A while back we invited you to slide into our DMs, and almost 300 of you wrote in with questions. We got some good ones, and we’re getting back to you here. This one’s from Ben in Chicago, Illinois:
“I’m currently marinating in the thought of becoming an entrepreneur. What should I consider to help me decide if the jump is right for me?”
Ever had a particularly brutal week at your corporate job and wondered if you should strike out on your own instead? You’re not alone — entrepreneurship can seem like an appealing avenue for many.
But the reality isn’t always rosy: Starting your own business means taking risks, working tirelessly, and many times walking away with nothing.
Raleigh Williams, a serial entrepreneur who took the leap from his stable job as a lawyer to start an escape-room business, knows this firsthand. We asked Williams how he knew it was time to make the switch, and what others should consider if they want to do the same:
Get a reality check: Entrepreneurship seems glamorous from the outside. But we tend to hear about companies that beat the odds, not the ones that grinded for years just to break even.
It’s important to get a grasp on what starting a business will actually look like. A major point to keep in mind: If your goal is to work less, entrepreneurship is not the answer.
“I work a lot more hours as an entrepreneur than I ever did at a law firm,” says Williams. “As an entrepreneur, you never get that relief of leaving at six o’clock and saying ‘not my problem.’”
Also be prepared to take a pay cut. Founders are rarely able to pay themselves in the early days of their business, and often have to take out loans and make personal investments to get the company off the ground.
Williams cautions not to follow the widely given advice of “chase your passions.” Instead, zero in on real issues to solve and opportunities that will set you up for success and profit.
Dip your toe in: Luckily, it doesn’t have to be all or nothing — you can test the entrepreneurial waters while you still have your full-time job. Many things are harder once you’re unemployed, including taking out loans to fund your new venture.
Williams began by networking with other entrepreneurs while he was at the law firm, and quit once he’d found business partners and an idea that would require his full time and attention.
He suggests reaching out to startups and entrepreneurs you want to emulate, and offering to work for them for free or provide a service, depending on your skill set and the needs of the company. This will teach you what goes on behind the scenes while you maintain a full-time job.
Skip the contemplation when it comes to becoming an entrepreneur, and channel that energy into experimenting with doing so.
“Spend $100 toward your idea this weekend,” he says. “It’s probably going to be lit on fire, but it’s better than spending it at Starbucks or the movie theater. Have a propensity toward action.”

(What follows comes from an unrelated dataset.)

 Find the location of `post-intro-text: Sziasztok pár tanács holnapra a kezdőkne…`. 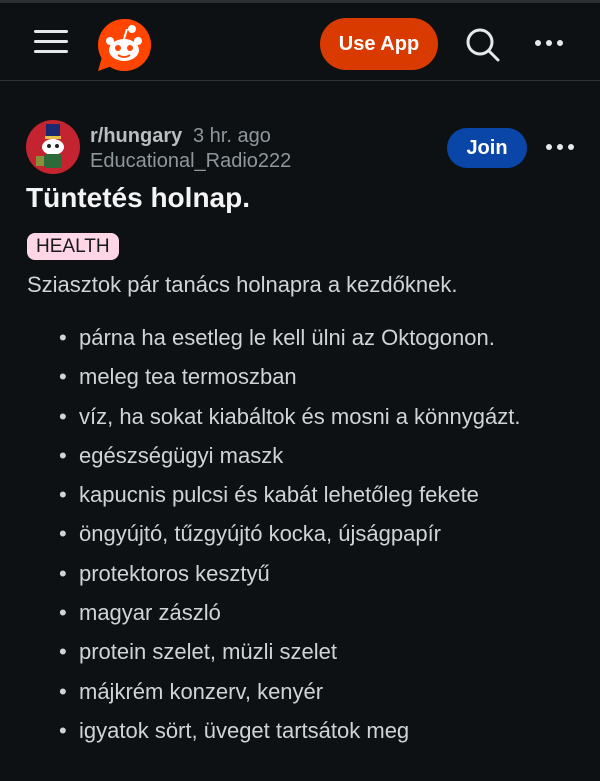

post-intro-text: Sziasztok pár tanács holnapra a kezdőkne… is located at coordinates (242, 284).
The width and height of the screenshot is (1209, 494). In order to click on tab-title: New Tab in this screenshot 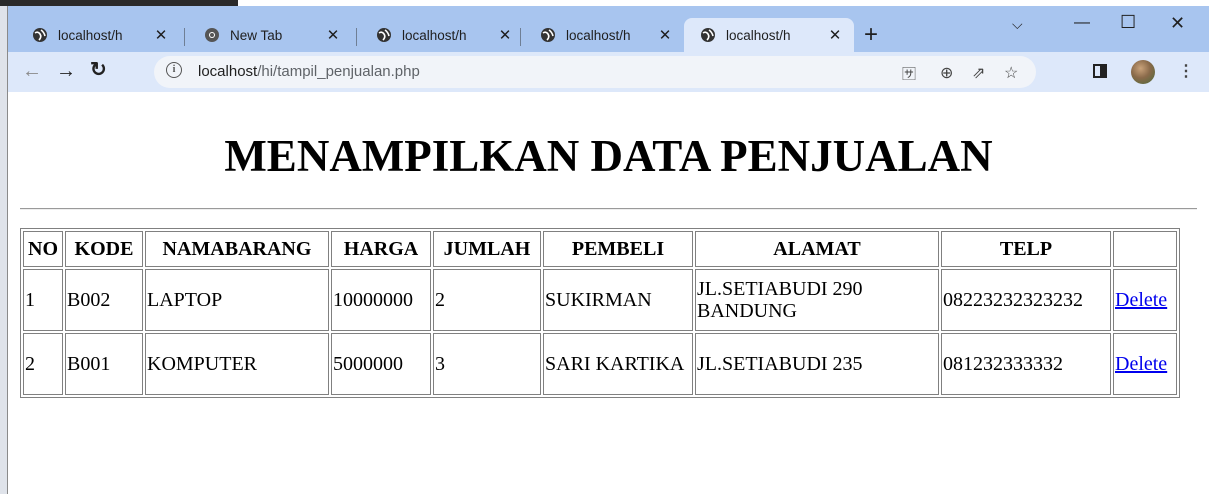, I will do `click(256, 35)`.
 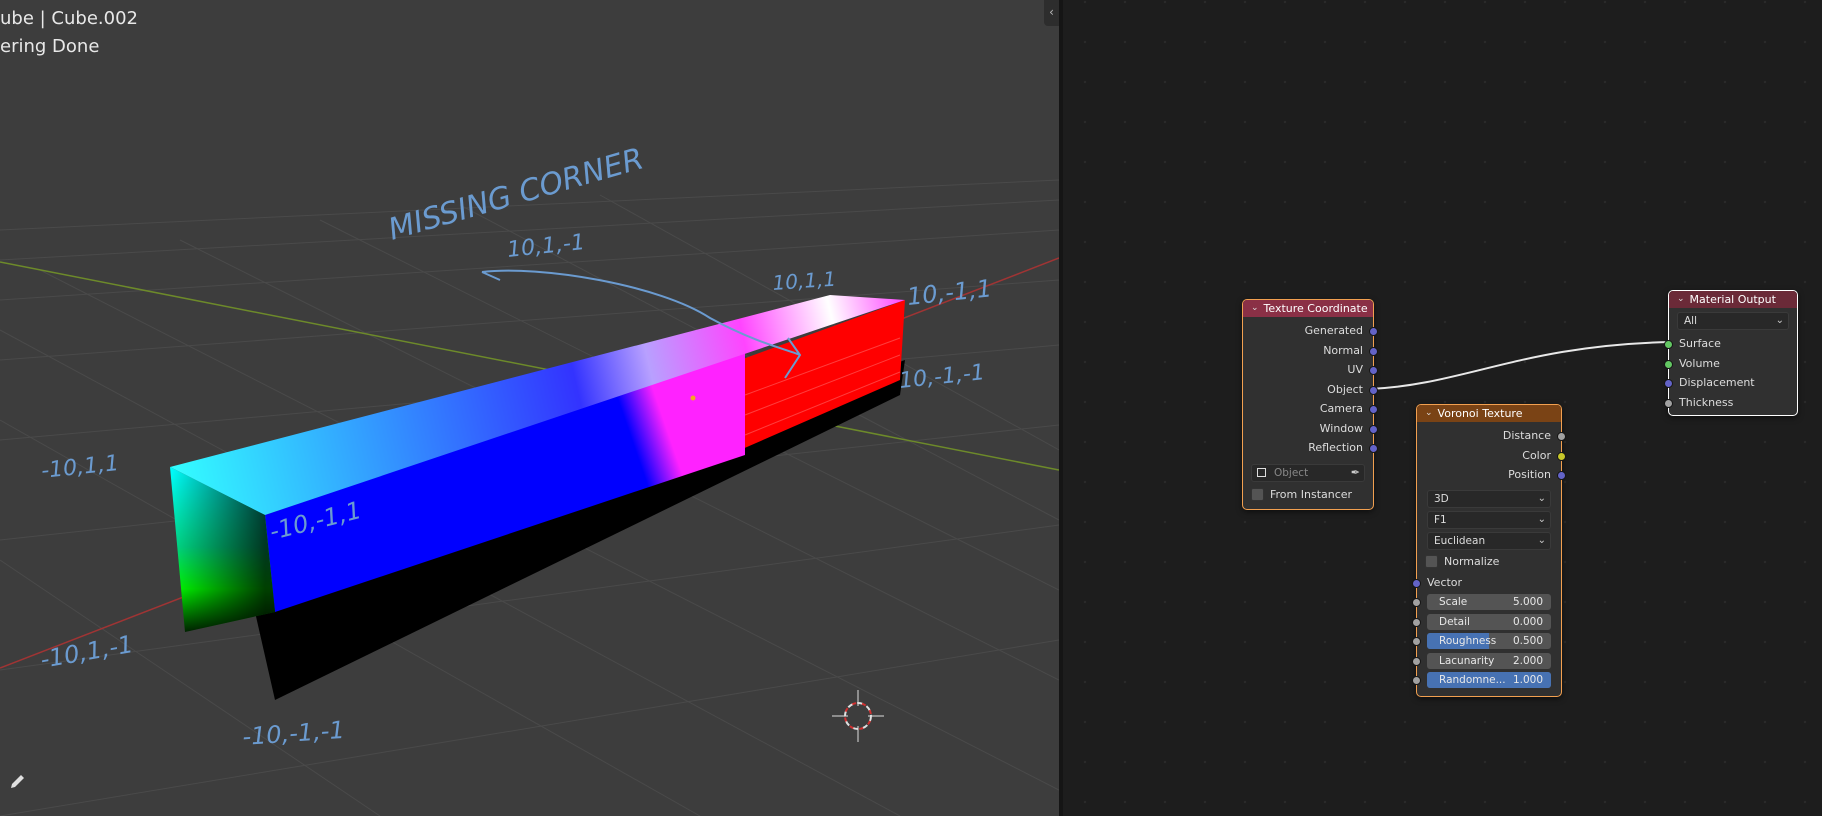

Follow an opportunity, not a title: Williams cautions that “entrepreneur” is not a job title one should chase. Those interested in starting their own business need to be focusing on a specific problem they want to solve, or an opportunity that presents itself.
Williams says he never wanted to be in the escape-room business, but he took the opportunity because he believed he could realistically make money doing so.
Stay realistic, and break off smaller, more doable projects and problems when you’re just starting out.
“Find something that changes your world, not the world,” he advises.
Bottom line: There’s no easy answer when it comes to taking the jump into entrepreneurship. All you can do is build a network and support system, minimize risk where possible, and use your existing skills to your advantage.
When a viable opportunity presents itself, it could be the time to take the jump. And the more your network with successful entrepreneurs, the more likely that is to happen.